Port Moody council may have to compromise on density in the city’s transit-oriented development area around the Moody Centre SkyTrain station if it’s to achieve more employment opportunities.
That’s the suggestion in a staff report to be presented next Tuesday as council’s committee of the whole considers a massive redevelopment of the 23-acre site that’s bounded by the railroad tracks and St. Johns Street to the north and south, between Moody Street in the west and Electronic Avenue in the east.
The project’s proponents, comprised of a consortium of property owners and builders that includes Anthem Properties, PCI Group, Beedie Living as well as TransLink, has already committed to providing approximately 2,000 potential office, tech, light industrial and retail jobs as part of its proposal to transform the neighbourhood.
As well, 3,200 to more than 4,000 new homes would be built in a series of buildings ranging from four to 36 storeys — 10 more than is currently allowed in the neighbourhood. While most of those homes would be market condominium units, about 300 to 385 would be market rental apartments and 400 to 450 would be apartments to be rented at below-market rates.
The report, authored by Port Moody’s senior planner Doug Allan, points out the project’s affordable housing and jobs components fall short of the city’s targets.
In particular, he said, the employment opportunities wouldn’t satisfy council’s recent decision to set an aspirational goal of achieving a jobs-to-population ratio of .41 by 2041. That’s almost double the city’s current jobs-to-population ratio of .25.

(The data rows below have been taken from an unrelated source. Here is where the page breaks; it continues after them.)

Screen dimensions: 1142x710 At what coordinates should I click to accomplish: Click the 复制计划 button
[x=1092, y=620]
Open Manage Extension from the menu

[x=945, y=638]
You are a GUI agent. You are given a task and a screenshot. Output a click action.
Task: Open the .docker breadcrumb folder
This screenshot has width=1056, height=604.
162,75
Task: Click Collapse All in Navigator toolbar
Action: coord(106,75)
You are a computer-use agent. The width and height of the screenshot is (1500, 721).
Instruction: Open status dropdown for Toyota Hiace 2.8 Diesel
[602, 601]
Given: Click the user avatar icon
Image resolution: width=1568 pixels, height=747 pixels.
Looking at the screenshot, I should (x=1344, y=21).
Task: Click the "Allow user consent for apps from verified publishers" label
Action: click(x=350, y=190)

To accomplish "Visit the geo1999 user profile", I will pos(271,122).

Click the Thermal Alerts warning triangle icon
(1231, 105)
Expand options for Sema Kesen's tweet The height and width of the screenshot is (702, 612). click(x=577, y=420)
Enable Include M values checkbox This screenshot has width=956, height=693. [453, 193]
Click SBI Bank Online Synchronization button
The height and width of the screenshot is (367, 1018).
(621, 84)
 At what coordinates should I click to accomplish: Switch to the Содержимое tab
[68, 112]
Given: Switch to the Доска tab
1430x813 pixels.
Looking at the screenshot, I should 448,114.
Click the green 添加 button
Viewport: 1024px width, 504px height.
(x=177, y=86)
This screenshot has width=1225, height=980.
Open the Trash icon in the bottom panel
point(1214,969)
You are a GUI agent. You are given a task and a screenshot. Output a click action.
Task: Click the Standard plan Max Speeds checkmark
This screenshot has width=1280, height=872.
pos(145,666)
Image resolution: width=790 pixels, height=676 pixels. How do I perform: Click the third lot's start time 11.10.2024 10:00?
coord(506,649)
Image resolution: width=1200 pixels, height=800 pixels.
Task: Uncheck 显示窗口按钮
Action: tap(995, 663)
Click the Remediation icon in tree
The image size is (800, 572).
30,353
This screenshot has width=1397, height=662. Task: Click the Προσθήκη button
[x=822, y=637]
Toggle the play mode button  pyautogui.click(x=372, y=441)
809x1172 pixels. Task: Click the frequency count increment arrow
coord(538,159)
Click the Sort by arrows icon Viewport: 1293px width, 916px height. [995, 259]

“If jobs are a priority in this area of the community, council may want to consider emphasizing this target over other project elements,” Allan said in his report.
That could mean agreeing to higher density as “the proponents have highlighted that there are limits to their financial capacity to include further increased employment space given the other policies and requirements for this area.”
The consortium is also proposing to create public spaces by daylighting Dallas/Slaughterhouse Creek that runs through the site, turning the area adjacent to the transit station into a .34-acre plaza for community gatherings as well as the provision for pocket parks along Spring Street that will be turned into a pedestrian- and cyclist-oriented promenade.
It’s also planning to construct a new pedestrian overpass to link the neighbourhood to Rocky Point Park.
Allan said the project doesn’t yet address provisions for child care in the neighbourhood, or age-friendly attributes.